This could be the weirdest kind of moat yet. If you crawled all the things and built a model before everything became bot-generated, you can get clean post-2024 human data from the human inputs to your tool. If you haven't, then maybe you're stuck with the 2023-and-earlier crawls, limiting your models' relevance. We've already seen that the feedback loops of training models on model outputs isn't nearly as valuable, and can get wacky fast. It'll be weird to see how that plays out.
I'm wondering now, does the same effect apply to regular HN readers? In the sense that, we're contaminated (for lack of a better word), and are unable to see things out there without having equivalent connections pop into our heads! :)
The analogy I've been using is an ouroboros of bullshit, consuming ai generated bullshit to generate ai bullshit to consume to generate ai bullshit ad infinitum
Forests that never decayed because nothing could break down liglin molecules for millions of years. Many buried underground and I believe turned into coal/oil.
The shadow libraries are the largest collection of human knowledge to date, and completely untainted by AI. Any search engine that crawls and indexes them will have a tenfold increase in quality and be as revolutionary as the invention of the internet.
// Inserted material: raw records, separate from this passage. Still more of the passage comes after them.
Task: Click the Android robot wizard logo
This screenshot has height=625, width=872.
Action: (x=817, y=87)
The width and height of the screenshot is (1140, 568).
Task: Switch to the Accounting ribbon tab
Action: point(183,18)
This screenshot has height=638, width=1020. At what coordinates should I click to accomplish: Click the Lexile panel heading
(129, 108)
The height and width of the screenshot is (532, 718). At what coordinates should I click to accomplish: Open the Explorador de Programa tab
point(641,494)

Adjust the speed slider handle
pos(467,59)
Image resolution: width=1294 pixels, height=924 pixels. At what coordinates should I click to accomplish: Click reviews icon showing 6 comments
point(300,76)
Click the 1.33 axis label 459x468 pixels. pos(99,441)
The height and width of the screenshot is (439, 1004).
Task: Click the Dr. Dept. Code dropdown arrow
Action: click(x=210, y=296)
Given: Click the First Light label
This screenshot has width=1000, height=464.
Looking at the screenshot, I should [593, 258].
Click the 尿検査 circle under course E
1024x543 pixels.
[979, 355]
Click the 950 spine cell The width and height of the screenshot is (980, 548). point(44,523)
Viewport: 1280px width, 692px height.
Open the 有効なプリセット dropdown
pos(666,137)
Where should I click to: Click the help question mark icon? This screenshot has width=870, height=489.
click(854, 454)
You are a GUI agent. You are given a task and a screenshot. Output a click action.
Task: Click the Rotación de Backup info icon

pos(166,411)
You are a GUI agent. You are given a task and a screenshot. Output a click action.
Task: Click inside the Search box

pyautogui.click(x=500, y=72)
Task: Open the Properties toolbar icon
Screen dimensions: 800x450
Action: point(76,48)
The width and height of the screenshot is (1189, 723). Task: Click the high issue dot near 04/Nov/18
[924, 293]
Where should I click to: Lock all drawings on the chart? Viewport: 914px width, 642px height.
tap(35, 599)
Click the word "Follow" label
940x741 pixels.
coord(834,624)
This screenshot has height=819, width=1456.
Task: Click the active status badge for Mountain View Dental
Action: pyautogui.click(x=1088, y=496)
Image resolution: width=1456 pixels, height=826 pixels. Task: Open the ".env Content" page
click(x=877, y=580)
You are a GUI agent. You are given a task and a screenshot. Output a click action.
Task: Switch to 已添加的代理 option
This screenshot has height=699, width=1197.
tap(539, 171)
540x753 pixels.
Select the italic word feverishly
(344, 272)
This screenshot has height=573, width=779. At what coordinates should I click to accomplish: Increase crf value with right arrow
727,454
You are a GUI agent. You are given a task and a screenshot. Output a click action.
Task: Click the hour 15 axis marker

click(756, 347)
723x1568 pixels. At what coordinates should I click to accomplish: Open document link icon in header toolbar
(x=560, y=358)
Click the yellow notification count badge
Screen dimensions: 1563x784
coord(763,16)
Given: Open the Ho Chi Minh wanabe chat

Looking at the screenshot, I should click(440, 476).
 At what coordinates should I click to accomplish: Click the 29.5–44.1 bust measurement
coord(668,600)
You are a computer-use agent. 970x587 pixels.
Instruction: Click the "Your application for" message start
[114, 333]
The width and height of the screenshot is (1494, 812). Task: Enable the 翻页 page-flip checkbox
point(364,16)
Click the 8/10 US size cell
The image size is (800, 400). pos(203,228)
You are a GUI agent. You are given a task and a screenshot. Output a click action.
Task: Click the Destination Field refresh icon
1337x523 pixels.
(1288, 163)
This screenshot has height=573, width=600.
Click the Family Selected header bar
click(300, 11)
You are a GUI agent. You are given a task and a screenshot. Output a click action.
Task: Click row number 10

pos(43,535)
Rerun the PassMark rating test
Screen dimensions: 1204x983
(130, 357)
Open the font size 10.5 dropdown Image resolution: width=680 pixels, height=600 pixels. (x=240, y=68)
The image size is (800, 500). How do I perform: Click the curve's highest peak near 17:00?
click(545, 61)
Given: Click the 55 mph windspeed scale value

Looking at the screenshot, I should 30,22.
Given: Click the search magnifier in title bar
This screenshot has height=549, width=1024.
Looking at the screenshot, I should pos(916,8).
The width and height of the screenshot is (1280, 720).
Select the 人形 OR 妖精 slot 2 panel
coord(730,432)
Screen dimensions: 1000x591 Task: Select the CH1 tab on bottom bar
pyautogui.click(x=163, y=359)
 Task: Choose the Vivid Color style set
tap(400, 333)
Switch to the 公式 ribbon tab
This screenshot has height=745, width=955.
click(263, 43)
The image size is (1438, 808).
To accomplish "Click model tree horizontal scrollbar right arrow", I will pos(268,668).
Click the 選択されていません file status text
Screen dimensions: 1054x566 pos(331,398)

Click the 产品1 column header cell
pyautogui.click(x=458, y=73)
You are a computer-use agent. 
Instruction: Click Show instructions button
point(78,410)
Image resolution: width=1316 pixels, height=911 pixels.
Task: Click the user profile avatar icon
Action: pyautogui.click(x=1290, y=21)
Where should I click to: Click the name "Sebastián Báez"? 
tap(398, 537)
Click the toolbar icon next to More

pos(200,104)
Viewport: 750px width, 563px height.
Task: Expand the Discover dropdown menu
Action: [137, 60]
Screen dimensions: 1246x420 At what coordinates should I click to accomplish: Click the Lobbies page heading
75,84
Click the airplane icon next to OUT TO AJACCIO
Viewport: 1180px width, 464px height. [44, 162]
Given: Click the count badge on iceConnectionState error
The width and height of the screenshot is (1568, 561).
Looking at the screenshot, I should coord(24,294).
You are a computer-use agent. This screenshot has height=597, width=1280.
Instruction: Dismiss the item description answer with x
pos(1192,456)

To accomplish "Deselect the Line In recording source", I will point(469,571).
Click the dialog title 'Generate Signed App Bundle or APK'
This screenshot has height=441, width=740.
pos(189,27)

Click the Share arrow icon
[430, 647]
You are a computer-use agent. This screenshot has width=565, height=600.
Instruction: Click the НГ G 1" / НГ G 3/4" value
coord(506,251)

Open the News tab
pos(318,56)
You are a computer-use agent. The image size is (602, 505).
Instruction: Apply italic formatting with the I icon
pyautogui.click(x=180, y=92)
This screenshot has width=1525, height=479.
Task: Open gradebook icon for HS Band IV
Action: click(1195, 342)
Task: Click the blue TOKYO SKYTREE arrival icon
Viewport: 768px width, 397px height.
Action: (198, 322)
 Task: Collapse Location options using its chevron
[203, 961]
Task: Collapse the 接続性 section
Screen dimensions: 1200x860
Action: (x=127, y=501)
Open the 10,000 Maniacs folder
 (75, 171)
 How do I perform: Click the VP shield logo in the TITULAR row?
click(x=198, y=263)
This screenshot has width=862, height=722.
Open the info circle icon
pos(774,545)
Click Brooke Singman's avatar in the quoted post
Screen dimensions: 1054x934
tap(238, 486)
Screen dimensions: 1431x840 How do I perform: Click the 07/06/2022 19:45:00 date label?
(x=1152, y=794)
No LLM model needed.
On top of that, there is no incentive for AI generated content to enter the shadow libraries at all.
> On top of that, there is no incentive for AI generated content to enter the shadow libraries at all.
I think you underestimate just how many people/entities/forces that exist that would love to see further decline, division, and discord in the Anglosphere...
Beyond just western destabilization, there are just flat out people who cause issues just because. Not to mention people who are anti-AI are motivated to weaken AI.
There's no reason people wouldn't taint any source of AI-free information if it became clear that is what it was.
Except that human generated doesn't really seem to matter, all that seems to matter is some basic guard rails on the data you choose. Meta has models generating training data then grading it and select the best examples to reincorporate into the training set, and it's improving benchmarks.
The problem with model collapse is reinforcing means at the costs of the edges of your distribution curve, particularly on repeat.
One of the things that is being overlooked is that offsetting the job loss from AI replacing mean work is that there's going to be new markets for edge case creation and curation.
Jackson Pollock and Hunter S Thompson for the AI generation with a primary audience of AI vs humans, sponsored by large tech and data companies like the new Renaissance Vatican.
Another way they can use this is to log the generated text, and when crawling pages if they find text that Chrome didn’t generate, there’s a chance it was a human, or another tool. But I doubt if people have access to this on Chrome they will really use another tool, so Google can probably differentiate between sources.